◆ **Page excerpt**:
There we go, all done! How delicious do these all look?
Last, use a small sheet of aluminum foil and wrap up the sandwiches one by one.
Now, Wrap’m all up and then stuff them back into the English muffin bags to keep them organized and compact.
These will stay good for 3 months in the freezer.
HOW TO REHEAT MAKE AHEAD BREAKFAST SANDWICHES (FROM FROZEN):
Take however many sandwiches you plan to eat over the next 4-5 days out of the freezer. Let them thaw at least 8 hours before making a sandwich. Wrap in a paper towel and microwave for about 50 seconds.
You can also pop’m in the oven, still wrapped in foil, at 350 degrees for about 15 minutes. This will make the english muffin a bit more crispy too!
note: I don’t like them heated straight from the freezer into the microwave. They just don’t heat thoroughly and I find myself having to disable the entire sandwich and heat some parts separately.
I hope these sandwiches make those busy mornings a little more bearable and a lot more delicious for y’all cause they sure help us out over here!
MORE BREAKFAST RECIPES YOU’LL LOVE:
- Bacon, Egg, and Cheese Biscuit Bake
- Sausage Pancake Muffins
- Denver Omelet Bake (low carb)

◆ **Exercise tasks**:
**A)** Which recipes does the breakfast sandwich excerpt list under "MORE BREAKFAST RECIPES YOU'LL LOVE:"? Name each one.
**B)** Pick up the breakfast sandwich excerpt right after its last line and continue writing it.
You don't need the records here.

◆ **Supplied data**:
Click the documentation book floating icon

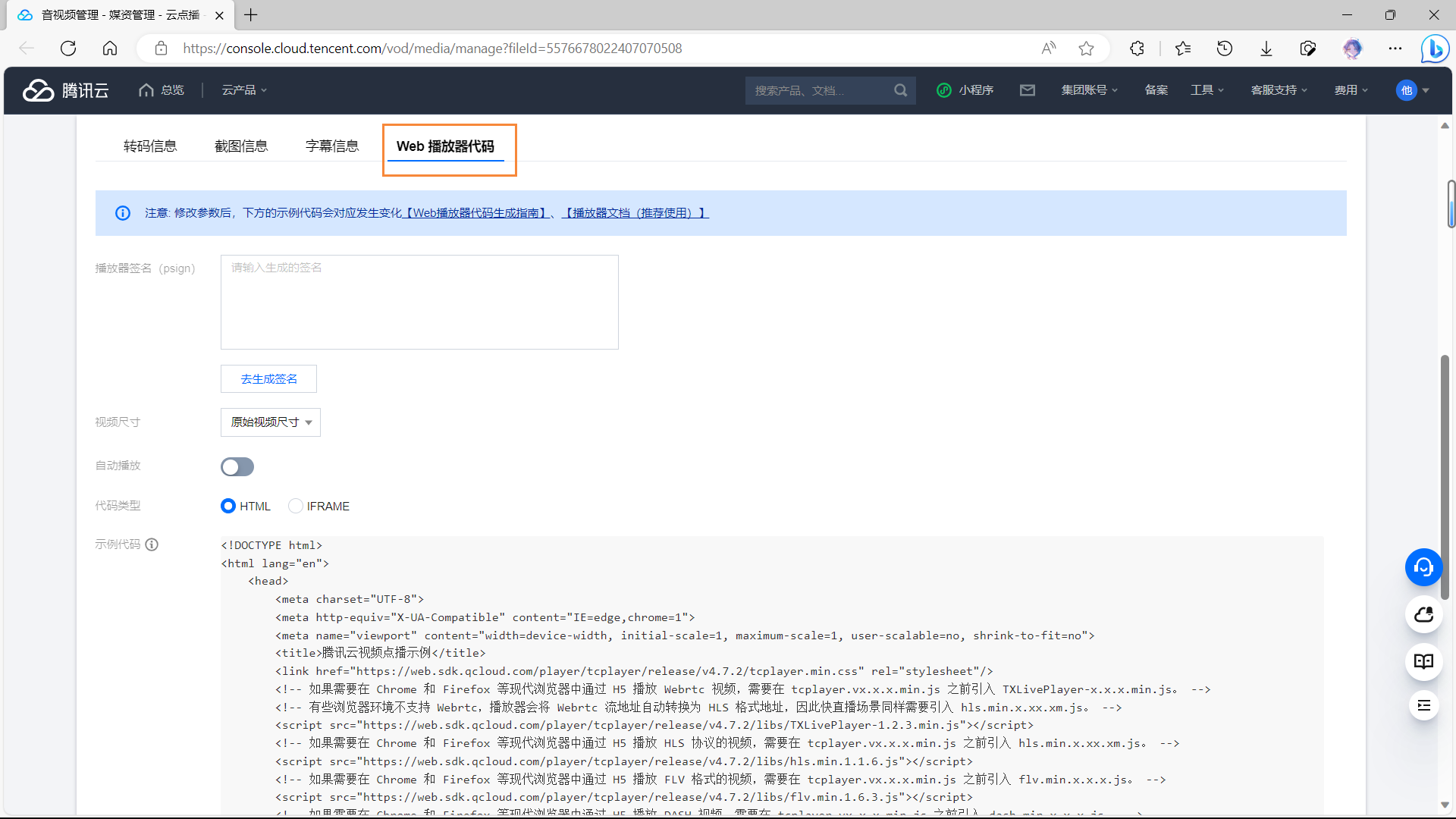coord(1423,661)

--

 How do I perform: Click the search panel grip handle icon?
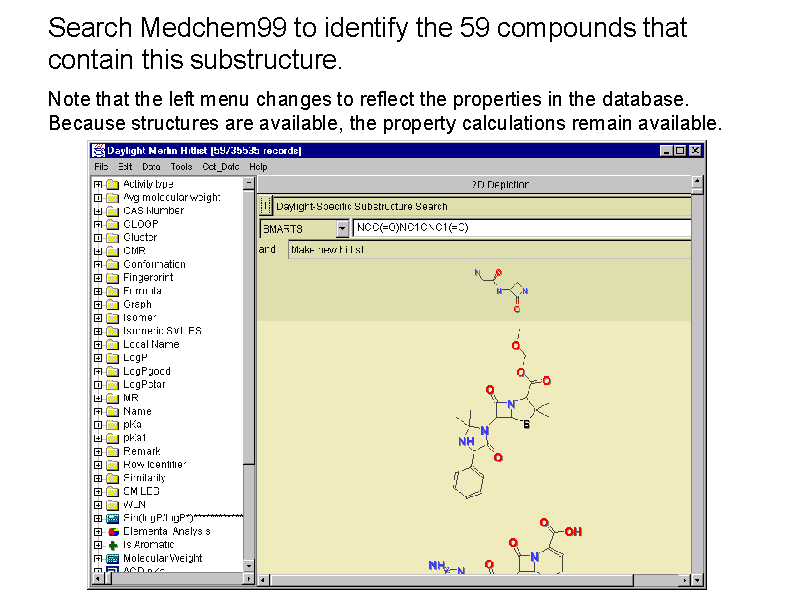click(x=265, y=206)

◆ **Replies**:
**A)**
- Bacon, Egg, and Cheese Biscuit Bake
- Sausage Pancake Muffins
- Denver Omelet Bake (low carb)

**B)**
- Biscuits and Gravy Bake
- Bacon, Egg, and Cheese Biscuit
This post was originally posted on the skinnyish dish on 08/08/2016, but I’ve updated the photos and post a bit to make a better reader experience on 05/21/2022.
Make Ahead Freezer Friendly Breakfast Sandwiches
- 12 english muffins i use Thomas light English muffins or lewis bake shop
- 6 slices American Cheese made with 2% milk cut in half
- 12 Slices Center Cut Bacon ham, canadian bacon, or turkey bacon works well too!
- 3 cups Liquid Egg Substitute or Liquid Egg Whites
- Cooking Spray coconut oil or avocado oil spray
- Preheat oven to 350 degrees. Spray a 9×13 cooking sheet (with sides) or a casserole dish well with cooking spray. Be sure to get the sides and corners real good!
- Pour 3 cups of the egg substitute or egg whites into the pan (or dish).
- Place in preheated oven for 20-22 minutes, uncovered. Time can vary just a bit with different ovens/using a pan or a glass dish. Be sure the eggs are cooked, not "jiggly" on top or in the middle.
- While the eggs are cooking, if using, prepare bacon and set aside to cool.*you can use deli ham, Canadian bacon, and turkey bacon here too. I do find that kind of "crisping these up" in a skillet is more flavorful then just adding to the sandwich straight out of the package. Either way, let them cool.
- Separate your english muffins. Don't toss the english muffin bags.Some people like to toast the English muffins before making sandwiches, but make sure they are cool. I find it much faster to lay out the English muffins on a sheet pan and let them toast pat about 400 for 6-8 minutes. I don't find it to make that much of a difference, but some do!
- When your eggs are done, cut into 12 squares and transfer to a plate to cool faster.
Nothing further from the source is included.